◆ Aim of the exercise
Output the line containing "The image size is (800, 500)." and each line after it through the end of the data, exactly as written, with pictures left out.

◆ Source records
◆ ◆ ◆ ◆ ◆

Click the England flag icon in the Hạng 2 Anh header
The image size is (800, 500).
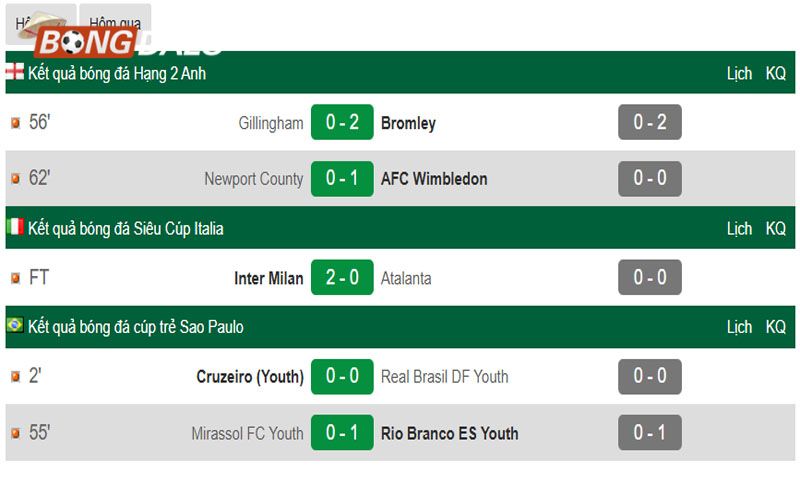point(15,72)
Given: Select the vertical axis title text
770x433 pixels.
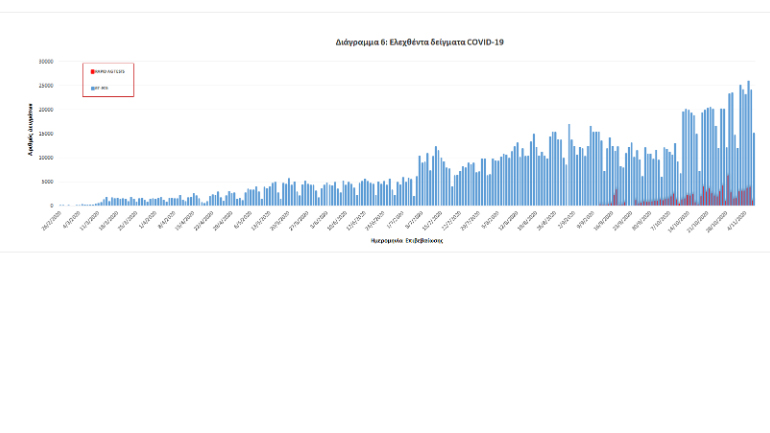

◆ ◆ ◆ ◆ ◆

◆ Solution below
The image size is (800, 500).
point(15,72)
Given: Select the vertical axis title text
770x433 pixels.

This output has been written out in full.